What is being asked -> Can you render everything from the line containing "Given: Like the 'promise you we have' comment" down to the end of the lines below as a Markdown table with the columns Row and Line, skipping blank lines and leaving out the pictures?

↓

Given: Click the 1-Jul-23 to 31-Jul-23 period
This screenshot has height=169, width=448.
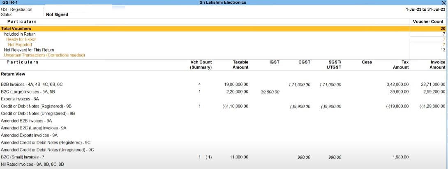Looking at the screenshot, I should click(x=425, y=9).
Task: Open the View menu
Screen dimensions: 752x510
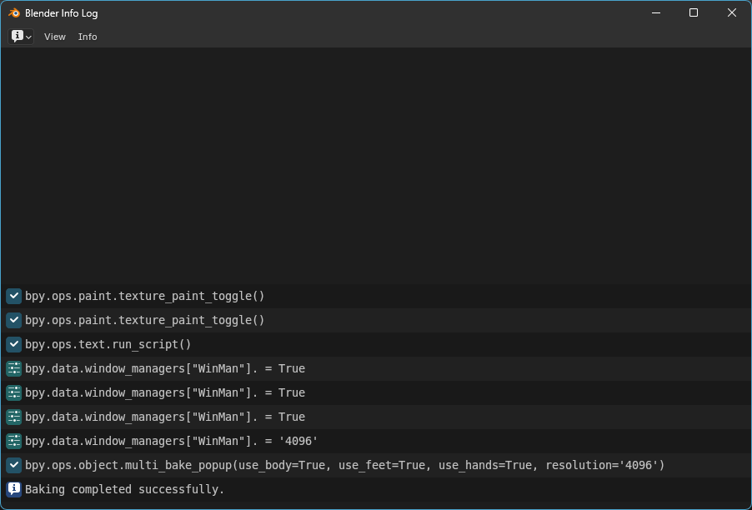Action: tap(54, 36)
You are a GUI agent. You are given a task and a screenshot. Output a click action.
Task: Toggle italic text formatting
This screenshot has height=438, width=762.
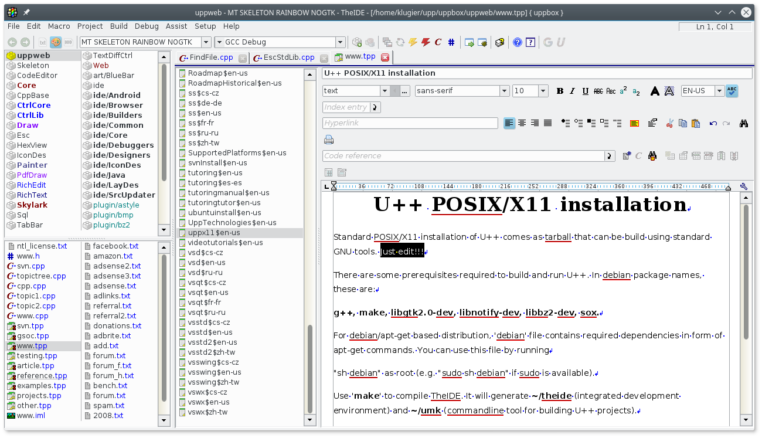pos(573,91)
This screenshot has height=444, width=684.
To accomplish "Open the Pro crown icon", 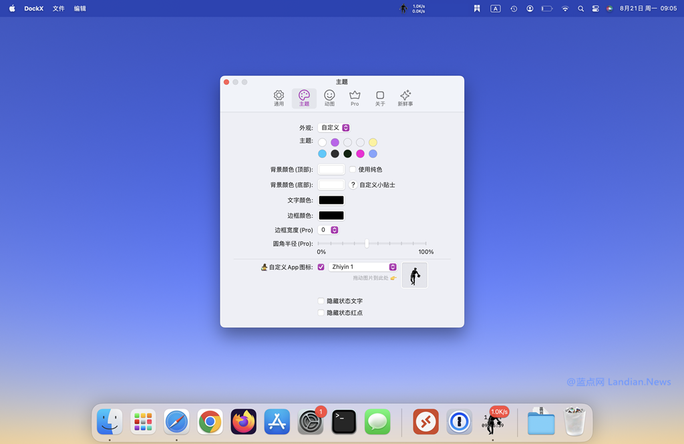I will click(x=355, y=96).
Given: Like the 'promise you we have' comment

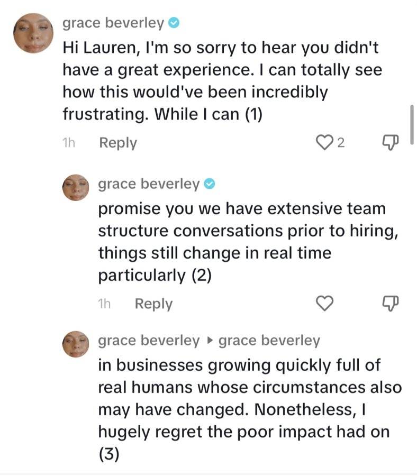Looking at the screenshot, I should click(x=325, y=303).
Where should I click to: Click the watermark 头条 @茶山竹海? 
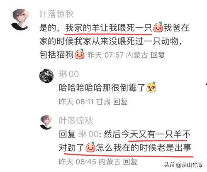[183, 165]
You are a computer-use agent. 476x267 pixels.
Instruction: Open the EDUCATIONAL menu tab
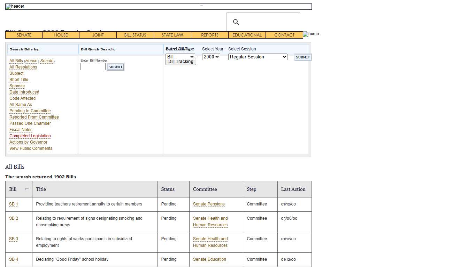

↑

Exercise output ->
| Row | Line |
|---|---|
| 1 | Given: Like the 'promise you we have' comment |
| 2 | Looking at the screenshot, I should click(x=325, y=303). |
| 3 | Where should I click to: Click the watermark 头条 @茶山竹海?  |
| 4 | [183, 165] |
| 5 | You are a computer-use agent. 476x267 pixels. |
| 6 | Instruction: Open the EDUCATIONAL menu tab |